For instance, if the host machine's filesystem is this

/
...
/home
/my_user
/code
main.py
requirements.txt
run.sh
/for_Docker
Dockerfile
...
/opt

the COPY directive of the example copies files main.py, requirements.txt and run.sh from /opt into the /opt directory of the filesystem internal to the Docker container.


RUN <command>
where <command> is any command you can issue via a bash shell. Once the container is in execution, the commands specified by RUN directives are executed in the container. The commands are run (within the container) by the root user (of the container), i.e. they enjoy full administrative privileges.
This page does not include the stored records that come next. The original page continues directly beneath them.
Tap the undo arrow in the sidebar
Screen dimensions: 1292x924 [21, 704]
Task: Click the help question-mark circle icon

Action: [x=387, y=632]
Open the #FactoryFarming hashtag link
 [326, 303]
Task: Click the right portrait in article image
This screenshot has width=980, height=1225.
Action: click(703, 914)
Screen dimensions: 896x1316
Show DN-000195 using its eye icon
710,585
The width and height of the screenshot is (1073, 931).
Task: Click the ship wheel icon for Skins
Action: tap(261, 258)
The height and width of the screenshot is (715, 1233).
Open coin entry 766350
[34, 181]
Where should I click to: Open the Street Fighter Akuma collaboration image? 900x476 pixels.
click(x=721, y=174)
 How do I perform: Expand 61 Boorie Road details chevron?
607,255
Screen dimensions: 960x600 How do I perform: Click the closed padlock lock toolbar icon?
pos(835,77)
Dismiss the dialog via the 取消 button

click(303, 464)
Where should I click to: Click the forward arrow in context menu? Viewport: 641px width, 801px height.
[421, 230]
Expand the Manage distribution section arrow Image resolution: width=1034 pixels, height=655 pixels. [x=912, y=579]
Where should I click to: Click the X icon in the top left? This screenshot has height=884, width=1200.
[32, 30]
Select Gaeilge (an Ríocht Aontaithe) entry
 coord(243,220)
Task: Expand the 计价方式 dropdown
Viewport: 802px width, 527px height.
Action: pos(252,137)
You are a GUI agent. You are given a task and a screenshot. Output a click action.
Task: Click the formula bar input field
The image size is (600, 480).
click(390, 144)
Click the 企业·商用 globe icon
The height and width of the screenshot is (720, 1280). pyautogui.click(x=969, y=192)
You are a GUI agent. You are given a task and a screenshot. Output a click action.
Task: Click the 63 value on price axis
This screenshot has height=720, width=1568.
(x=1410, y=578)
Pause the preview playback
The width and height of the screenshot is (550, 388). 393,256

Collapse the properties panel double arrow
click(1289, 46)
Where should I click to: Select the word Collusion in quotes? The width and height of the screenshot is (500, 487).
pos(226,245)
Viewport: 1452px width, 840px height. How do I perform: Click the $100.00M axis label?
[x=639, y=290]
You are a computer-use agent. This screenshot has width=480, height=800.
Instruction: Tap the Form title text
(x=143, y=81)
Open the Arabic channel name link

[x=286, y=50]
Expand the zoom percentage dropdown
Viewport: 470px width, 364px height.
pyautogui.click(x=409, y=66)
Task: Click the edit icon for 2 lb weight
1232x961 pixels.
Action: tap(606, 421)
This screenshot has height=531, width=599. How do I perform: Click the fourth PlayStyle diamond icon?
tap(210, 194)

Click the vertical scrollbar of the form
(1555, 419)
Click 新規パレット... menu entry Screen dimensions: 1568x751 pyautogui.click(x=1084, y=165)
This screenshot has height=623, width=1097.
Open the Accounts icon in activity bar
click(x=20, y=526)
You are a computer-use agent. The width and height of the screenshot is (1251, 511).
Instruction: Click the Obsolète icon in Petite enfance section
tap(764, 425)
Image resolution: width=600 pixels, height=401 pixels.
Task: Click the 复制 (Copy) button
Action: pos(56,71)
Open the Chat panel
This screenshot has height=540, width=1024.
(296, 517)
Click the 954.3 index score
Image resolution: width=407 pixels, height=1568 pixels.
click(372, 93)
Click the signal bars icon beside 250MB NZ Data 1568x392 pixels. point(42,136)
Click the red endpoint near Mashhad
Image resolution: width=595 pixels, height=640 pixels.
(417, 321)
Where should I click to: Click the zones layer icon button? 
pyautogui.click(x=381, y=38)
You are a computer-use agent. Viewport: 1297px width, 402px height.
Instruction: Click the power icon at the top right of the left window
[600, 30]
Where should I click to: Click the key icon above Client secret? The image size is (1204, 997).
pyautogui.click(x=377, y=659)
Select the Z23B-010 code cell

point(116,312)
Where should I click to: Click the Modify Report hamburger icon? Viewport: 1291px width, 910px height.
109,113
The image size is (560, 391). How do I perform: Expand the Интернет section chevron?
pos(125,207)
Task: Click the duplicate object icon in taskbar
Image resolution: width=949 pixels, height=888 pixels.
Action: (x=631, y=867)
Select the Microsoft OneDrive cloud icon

Being executed by root, RUN directives have full access to the container: they can, for instance, install software packages.
<command> should not involve interaction with a user, since such interaction is not possible.
Example:
RUN pip install -r requirements.txt
pip is the program used to install Python libraries: here it is used to install all the libraries specified in an external file called requirements.txt containing statements of the form
<name_of_package>==<version>
For instance, such a file may contain the following lines:
opencv-contrib-python==4.3.0.3
opencv-python==4.3.0.36


ENTRYPOINT [ “<command>”, “argument1”, “argument2”, “argument3”, ... ]
where <command> is a command and “argumentk” are the arguments to be passed to it on the command line (this syntax is due to the fact that spaces cannot be used in an ENTRYPOINT directive). So “argumentk” the is the k-th command line argument passed to <command>.
The “entrypoint”, specified by this directive, is the command that is executed as soon as the container is in execution. Tipically the entrypoint command launches a bash shell and uses it to run a script.
The Docker container remains in execution only until the entrypoint command is in execution. If the entrypoint terminates or fails, the container gets terminated as well.
Example:
ENTRYPOINT [ “/bin/bash”, “/opt/run.sh”]

Creation of the Docker container image

Once the Dockerfile is completed and all the material required to create the container is in place in the work directory, it is time to create the container image. The container image describes the container and can be subsequently used to create a container file, for instance in the .sqsh format accepted by SLURM.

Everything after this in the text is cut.